== DATA PROVIDED ==
• • • •
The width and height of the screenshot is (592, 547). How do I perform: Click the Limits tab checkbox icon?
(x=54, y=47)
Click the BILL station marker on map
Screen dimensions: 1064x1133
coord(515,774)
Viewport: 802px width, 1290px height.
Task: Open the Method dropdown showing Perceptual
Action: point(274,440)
• • • •
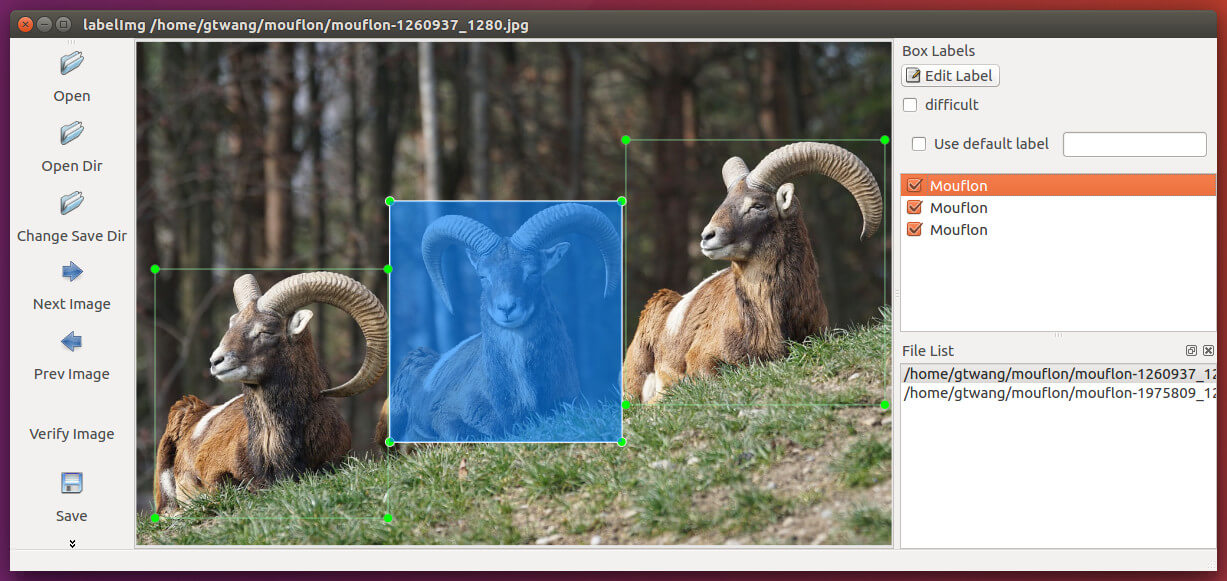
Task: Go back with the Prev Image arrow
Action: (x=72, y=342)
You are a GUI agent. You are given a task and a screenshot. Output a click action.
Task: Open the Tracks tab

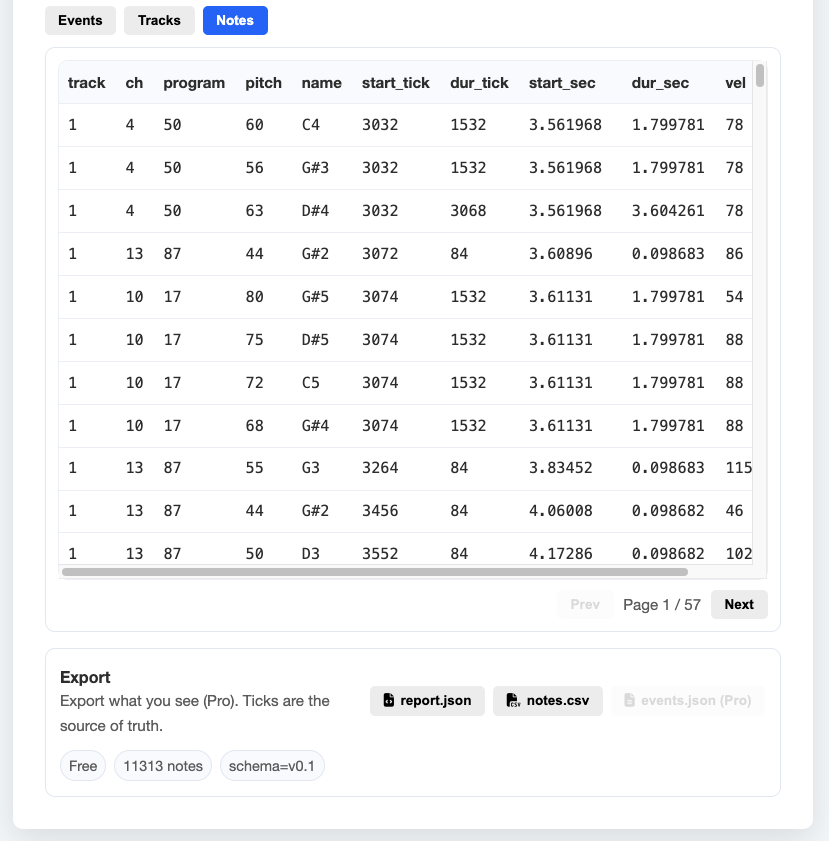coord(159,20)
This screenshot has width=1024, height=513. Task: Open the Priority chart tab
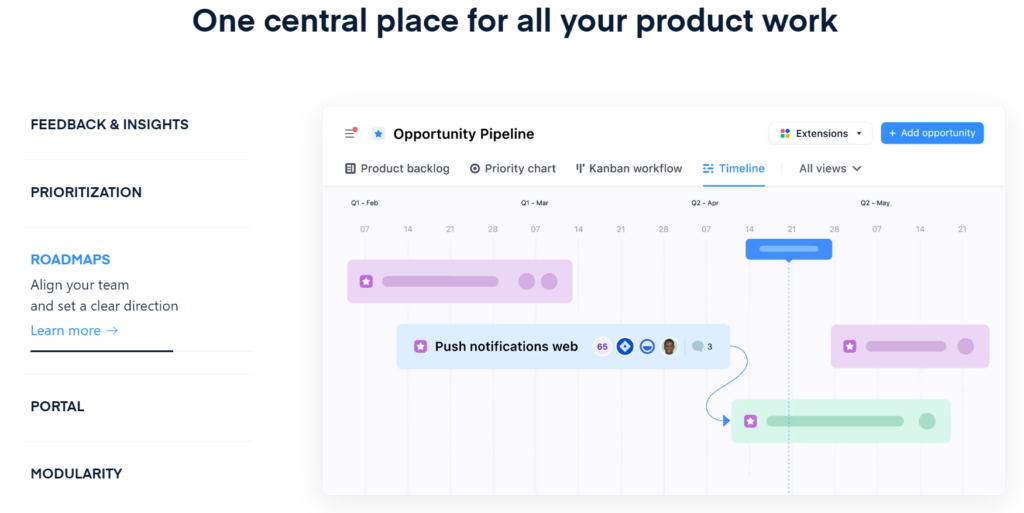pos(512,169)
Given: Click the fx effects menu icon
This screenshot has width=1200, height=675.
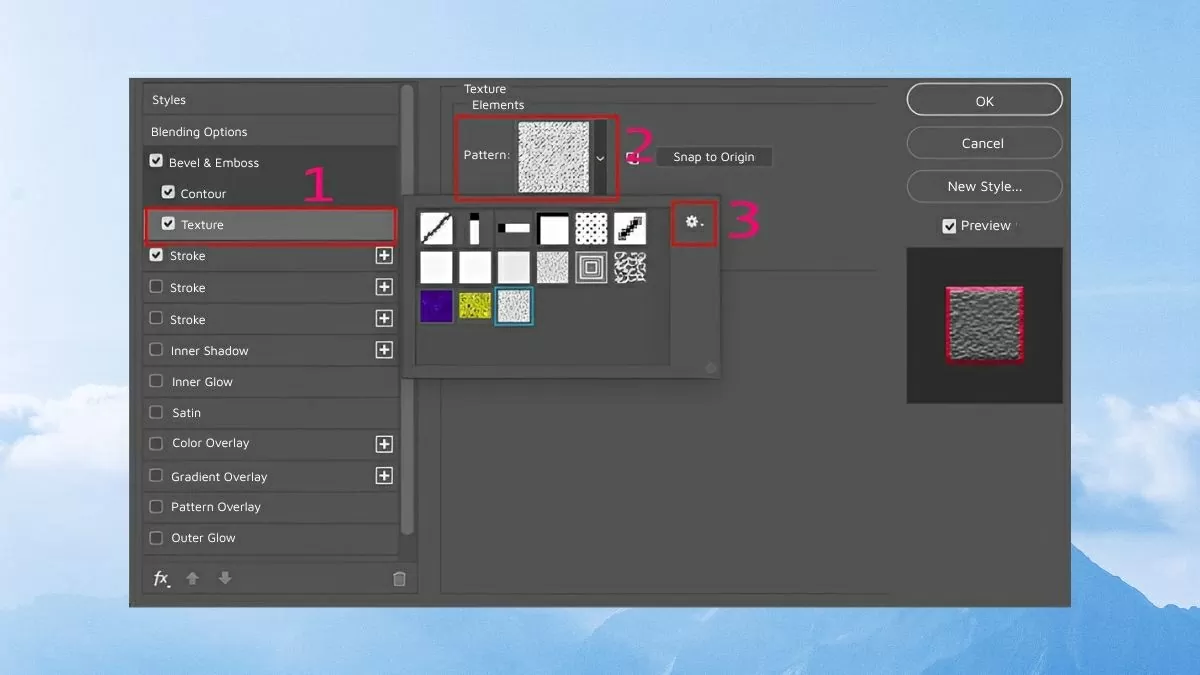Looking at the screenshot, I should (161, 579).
• • • •
Of the records above, print only the lines from the one containing "You are a GUI" through the one containing "Given: Click the fx effects menu icon", inclusive and unaltered, leaving out pictures.

== ANSWER SECTION ==
You are a GUI agent. You are given a task and a screenshot. Output a click action.
Task: Open the Tracks tab

coord(159,20)
This screenshot has width=1024, height=513. Task: Open the Priority chart tab
pos(512,169)
Given: Click the fx effects menu icon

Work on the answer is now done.